Somewhere close, Isaia heard me.

I’m finally back at Molly’s ground-floor apartment, Luna on her leash and a bag of dog food in my arm. The entire way here I had that familiar prickle, that awareness I’ve convinced myself is him. What I don’t understand is why he’s not here with me, next to me, holding my hand.

Him following me, bringing Luna back, the elevator, the money—it all paints the picture of a man who still loves me. Still wants me. But why isn’t he here?

I know, even if we get back together today, our relationship is far from mended. The lies, the silence, they’re walls we’d have to break through. But we owe it to our child to at least try.

Luna whines beside me, so I unclip the leash and she darts into the apartment. I set the dog food and my tote on the counter, then pull out my phone to put it on charge. The weight of it in my palm makes me pause.

Should I?

No. No, I shouldn’t. I’ve done fine not calling.

I have a job, a routine, a friend who’d go to war for me.

I pay my own way, even when money shows up in my account like a bandage I didn’t ask for.

Pride’s funny like that—it’s loud until you’re walking home with a leash in one hand and a heartbeat under the other.

But suddenly, today feels like a page I don’t want to lose. And if he won’t be in the moment, then I can at least put the moment in his ear. A record. A breadcrumb trail. Proof that we existed, even apart.

My fingers hover over his name until the screen dims, then I tap it awake again. If it hurts, I’ll hang up. If it hurts, I’ll survive. I’ve already survived worse.

I press call.

I’m holding my breath as the rings march on, measured and indifferent. One. Two. Three. I’m already bracing for the empty click of voicemail when it lands, and the beep opens like a small, clean door.

For a heartbeat I’m silent before finally finding my voice. “Luna found me,” I say softly. “In the park. You brought her to me, didn’t you?” I swallow. Luna bumps my knee with her nose like she’s agreeing. “She ran straight to me, Isaia. Like she knew I needed her. Like she knew I was…alone.”

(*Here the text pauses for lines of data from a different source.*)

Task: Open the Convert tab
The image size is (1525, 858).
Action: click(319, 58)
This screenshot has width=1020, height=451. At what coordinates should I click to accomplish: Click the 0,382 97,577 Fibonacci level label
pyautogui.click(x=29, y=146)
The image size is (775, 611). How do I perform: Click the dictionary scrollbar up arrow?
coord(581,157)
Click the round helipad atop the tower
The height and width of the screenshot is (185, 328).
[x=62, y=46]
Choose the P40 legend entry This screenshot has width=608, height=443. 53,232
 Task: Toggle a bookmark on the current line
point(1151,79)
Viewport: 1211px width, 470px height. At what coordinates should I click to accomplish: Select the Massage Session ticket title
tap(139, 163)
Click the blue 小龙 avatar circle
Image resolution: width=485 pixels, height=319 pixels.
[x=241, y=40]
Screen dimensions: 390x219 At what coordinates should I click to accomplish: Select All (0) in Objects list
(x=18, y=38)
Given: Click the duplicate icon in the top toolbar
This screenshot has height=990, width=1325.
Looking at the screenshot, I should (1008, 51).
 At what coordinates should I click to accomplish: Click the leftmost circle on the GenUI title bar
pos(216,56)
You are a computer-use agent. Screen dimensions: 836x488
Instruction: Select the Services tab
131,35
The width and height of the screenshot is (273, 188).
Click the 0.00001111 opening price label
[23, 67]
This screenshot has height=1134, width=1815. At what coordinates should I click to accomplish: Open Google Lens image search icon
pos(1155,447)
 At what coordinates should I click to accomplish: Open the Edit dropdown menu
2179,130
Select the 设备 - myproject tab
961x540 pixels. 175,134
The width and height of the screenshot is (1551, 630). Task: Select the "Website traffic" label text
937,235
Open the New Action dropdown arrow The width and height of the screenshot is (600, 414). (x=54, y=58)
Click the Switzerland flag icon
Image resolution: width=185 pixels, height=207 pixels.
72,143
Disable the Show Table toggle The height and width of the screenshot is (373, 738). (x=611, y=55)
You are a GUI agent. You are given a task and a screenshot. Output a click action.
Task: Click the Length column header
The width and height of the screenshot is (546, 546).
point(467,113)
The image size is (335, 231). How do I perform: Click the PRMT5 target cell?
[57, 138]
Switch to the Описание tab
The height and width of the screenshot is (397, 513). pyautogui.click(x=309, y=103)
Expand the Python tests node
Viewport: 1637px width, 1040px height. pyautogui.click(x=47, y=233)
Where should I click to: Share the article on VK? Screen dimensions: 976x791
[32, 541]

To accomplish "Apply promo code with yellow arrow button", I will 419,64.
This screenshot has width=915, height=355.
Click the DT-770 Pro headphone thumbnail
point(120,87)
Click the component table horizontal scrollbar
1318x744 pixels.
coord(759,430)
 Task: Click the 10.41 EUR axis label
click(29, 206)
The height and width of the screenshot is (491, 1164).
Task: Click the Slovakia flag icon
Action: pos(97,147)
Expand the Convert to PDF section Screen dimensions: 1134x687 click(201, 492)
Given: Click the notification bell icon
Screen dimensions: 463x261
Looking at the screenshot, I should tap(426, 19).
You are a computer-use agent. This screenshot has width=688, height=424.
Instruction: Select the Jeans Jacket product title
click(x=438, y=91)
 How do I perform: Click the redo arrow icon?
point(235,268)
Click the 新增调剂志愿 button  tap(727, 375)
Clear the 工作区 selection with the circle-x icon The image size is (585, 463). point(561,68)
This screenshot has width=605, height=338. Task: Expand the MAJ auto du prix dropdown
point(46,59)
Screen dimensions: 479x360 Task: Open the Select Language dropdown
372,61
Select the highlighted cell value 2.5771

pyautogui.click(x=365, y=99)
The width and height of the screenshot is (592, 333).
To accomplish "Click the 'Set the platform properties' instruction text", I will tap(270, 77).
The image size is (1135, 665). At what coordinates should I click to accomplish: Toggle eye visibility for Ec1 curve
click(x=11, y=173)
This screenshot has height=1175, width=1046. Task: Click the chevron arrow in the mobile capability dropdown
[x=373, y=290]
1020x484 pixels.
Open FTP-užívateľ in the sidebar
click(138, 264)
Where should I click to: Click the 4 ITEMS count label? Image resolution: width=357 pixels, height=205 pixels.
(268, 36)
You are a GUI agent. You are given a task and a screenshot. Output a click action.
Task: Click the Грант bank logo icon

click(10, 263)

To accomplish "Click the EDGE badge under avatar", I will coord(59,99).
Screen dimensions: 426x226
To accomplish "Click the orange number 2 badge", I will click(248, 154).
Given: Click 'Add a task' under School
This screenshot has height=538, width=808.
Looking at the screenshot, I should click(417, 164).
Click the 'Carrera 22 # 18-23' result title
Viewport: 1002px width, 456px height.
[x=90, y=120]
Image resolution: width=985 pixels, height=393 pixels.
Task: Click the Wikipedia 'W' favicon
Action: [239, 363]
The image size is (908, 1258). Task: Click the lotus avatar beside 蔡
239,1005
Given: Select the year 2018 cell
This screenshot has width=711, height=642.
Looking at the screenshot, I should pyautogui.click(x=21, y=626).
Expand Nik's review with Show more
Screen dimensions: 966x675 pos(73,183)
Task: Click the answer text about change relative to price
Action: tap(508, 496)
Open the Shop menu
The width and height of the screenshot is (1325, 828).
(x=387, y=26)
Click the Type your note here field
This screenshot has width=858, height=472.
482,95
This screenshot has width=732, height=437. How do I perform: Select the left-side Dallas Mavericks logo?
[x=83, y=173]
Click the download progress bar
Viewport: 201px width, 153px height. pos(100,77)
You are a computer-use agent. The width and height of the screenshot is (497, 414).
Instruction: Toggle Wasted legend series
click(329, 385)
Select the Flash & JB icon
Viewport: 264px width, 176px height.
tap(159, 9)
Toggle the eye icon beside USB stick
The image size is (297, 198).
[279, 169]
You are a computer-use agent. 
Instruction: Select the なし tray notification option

A tear slips hot down my cheek as I lean back against the counter. “I know you were there. Even before I heard her bark, I felt you.” My laugh is shaky, bittersweet. “It sounds crazy, I know.”

My free hand presses to my stomach, right where the flutter lived.

“I felt the baby move today. For the first time. It was small—just a little tap—but it was real, and it…” A breath, wet at the edges.

“It was incredible. You should’ve been there.

You should’ve felt it, too.” I glance at my palm splayed over the swell.

“Your hand should be right here where mine is now.”

The tears come hot, but I keep going. “If you won’t let me see you, then I’ll tell you like this. Every little thing. Every milestone. Every moment. This baby is yours, too, and I won’t let you miss it.”

Luna huffs, impatient, and I smile through the sting in my eyes. “I miss you,” I whisper. “We miss you.”

The message ends itself, the line cutting quiet. I let the phone fall to the counter and grab a kitchen towel to blot my cheeks. It aches. It hurts. Maybe it always will.

I don’t know if he’ll get the message, or if he’ll even listen. But just talking—just imagining that he’s listening—is a thread. Thin and trembling, but strong enough to keep me tethered. To him. To us. To the part of me that still believes we’re not finished.